In a hypoxic milieu, fibroblasts are unable to synthesize collagen, and osteoclasts are unable to lay down new bone. Collagen deposition, wound strength, and the rate of wound healing are affected by the amount of available oxygen. Ischemic areas of wounds benefit most from the increased delivery of oxygen. HBOT increases tissue levels of oxygen, allowing for fibroblasts and osteoclasts to function appropriately. This mechanism may play a role in the treatment of osteomyelitis and slowly healing fractures.
When tissue oxygen tensions fall below 30 mm Hg, host responses to infection and ischemia are compromised. Studies have shown that the local tissue resistance to infection is directly related to the level of oxygen found in the tissue . High oxygen concentrations may prevent the production of certain bacterial toxins and may kill certain anaerobic organisms such as Clostridium perfringens. More important, however, oxygen aids polymorphonuclear leukocytes (PMN).
Oxygen is believed to aid the migration and phagocytic function of the PMN. Oxygen is converted within the PMN into toxic substrates (superoxides, peroxides, and hydroxyl radicals) that are lethal to bacteria. These effects on the immune system allow HBOT to aid the healing of soft-tissue infections and osteomyelitis. HBOT has also been found to inhibit PMN adherence on postcapillary venules. Although this may seem paradoxic, this effect is beneficial because it helps limit reperfusion injury after trauma injury and compartment syndrome.
When circulation to a wound is compromised, resultant ischemia lowers the concentration of adenosine triphosphate (ATP) and increases lactic acid levels. ATP is necessary for ion and molecular transport across cell membranes and maintainance of cellular viability. Increased oxygen delivery to the tissue with HBOT may prevent tissue damage by decreasing the tissue lactic acid level and helping maintain the ATP level. This may help prevent tissue damage in ischemic wounds and reperfusion injuries.
HBOT is an effective treatment for crush injuries and other acute traumatic peripheral ischemias because it alleviates hypoxia and reduces edema; however, clinical experience with HBOT for sports injuries is limited. Also, the criteria for using HBO2 in acute traumatic peripheral ischemias are not clearly established. HBOT should be considered as an adjunctive therapy as soon as possible after injury diagnosis. Treatment pressures for acute traumatic peripheral ischemia range from 2.0 to 2.5 ATA, with a minimum of 90 minutes for each treatment (26).
HBOT has been used to treat joint, muscle, ligament, and tendon injuries in soccer players in Scotland.
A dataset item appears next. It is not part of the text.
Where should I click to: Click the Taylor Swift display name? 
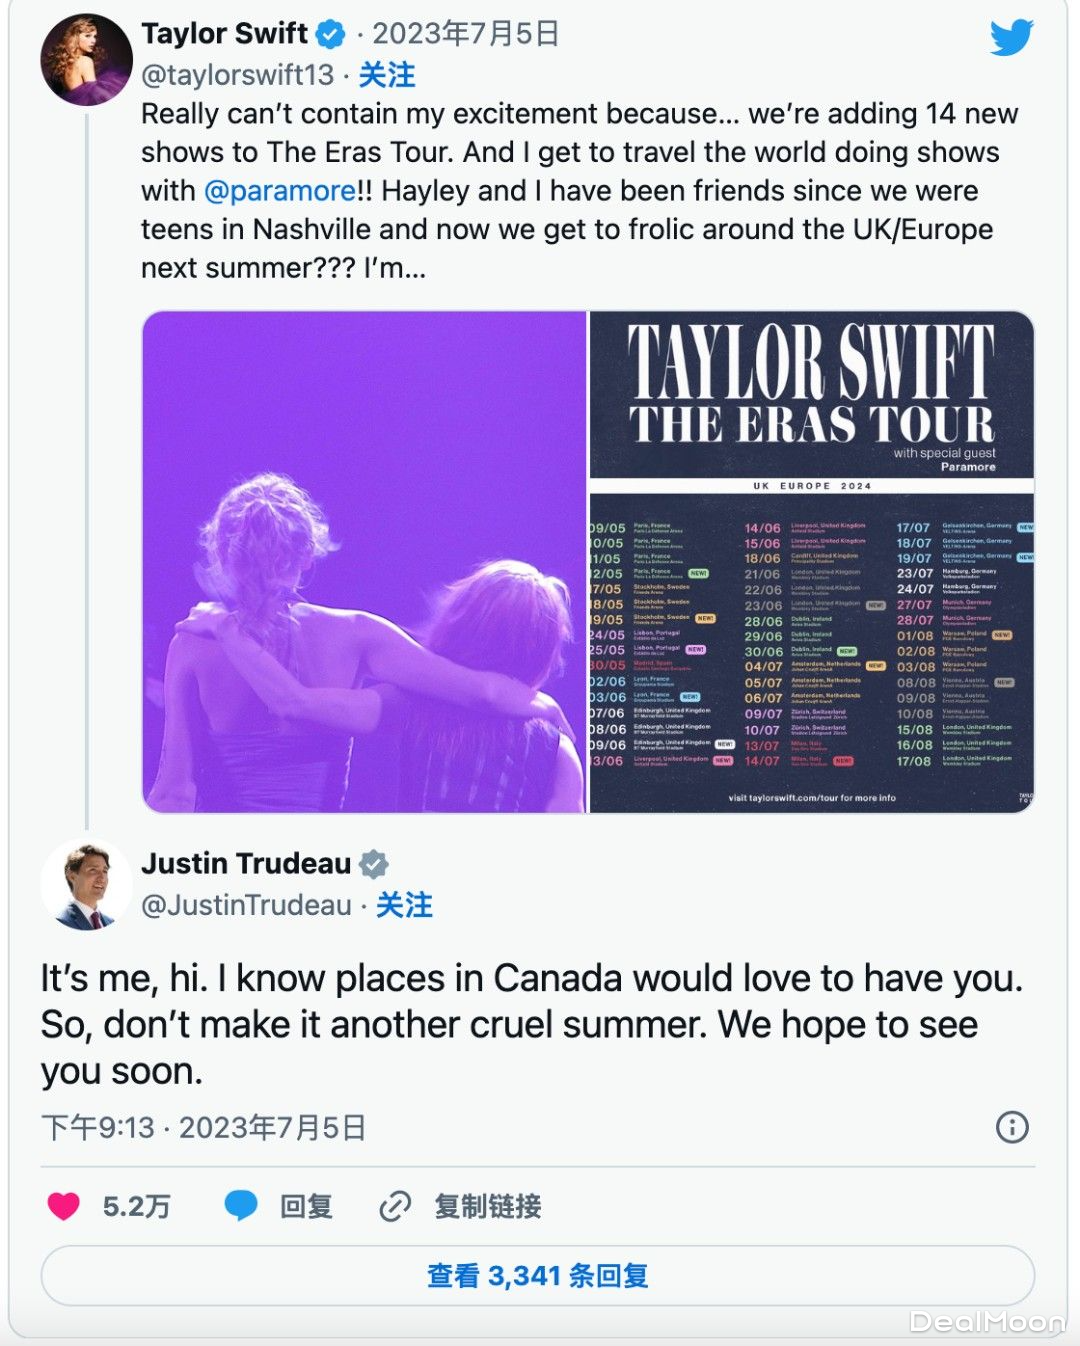click(x=224, y=34)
When HBOT was used in conjunction with physiotherapy, the time to recovery was reduced by 70%. The results compared a physiotherapist's estimation of the time course for the injury and the actual number of training days missed. The absence of a control group and objective measures to assess the injury weaken the encouraging findings in this study.
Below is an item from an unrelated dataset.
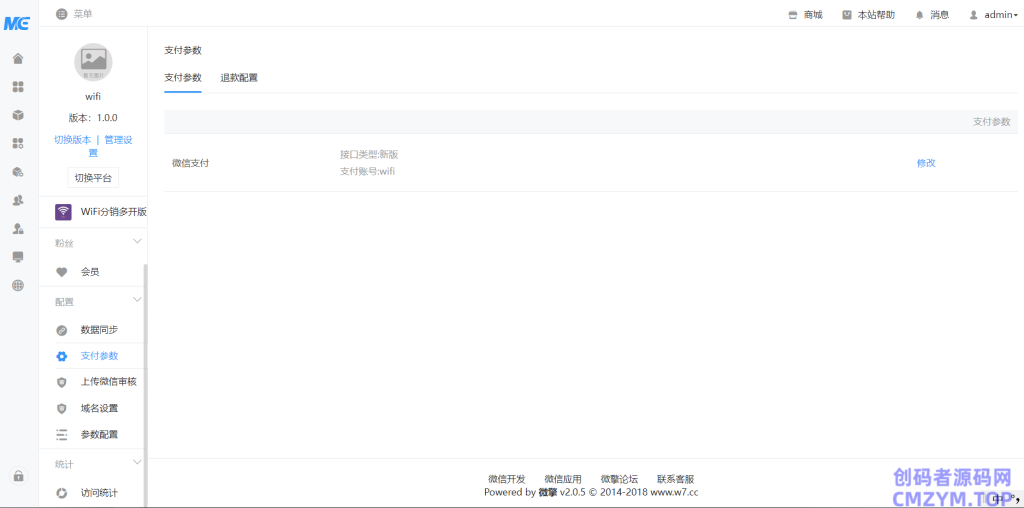1024x508 pixels.
Task: Collapse the 配置 section chevron
Action: (137, 300)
HBOT has been used to treat acute ankle injuries. Borromeo et al conducted a randomized double-blind study of 32 patients who had acute ankle sprains to compare HBOT treatment at 2.0 ATA with a placebo treatment. Each group received three treatments: one for 90 minutes and two for 60 minutes. The improvement in joint function was greater in the HBOT group compared with the placebo group.
There were no statistically significant differences between the groups when assessed for subjective pain, edema, passive or active range of motion, or time to recovery. Study limitations included an average delay of 34 hours from the time of injury to diagnosis, administration of only three treatments within 7 days, treatment pressure of only 2.0 ATA, and short treatment duration.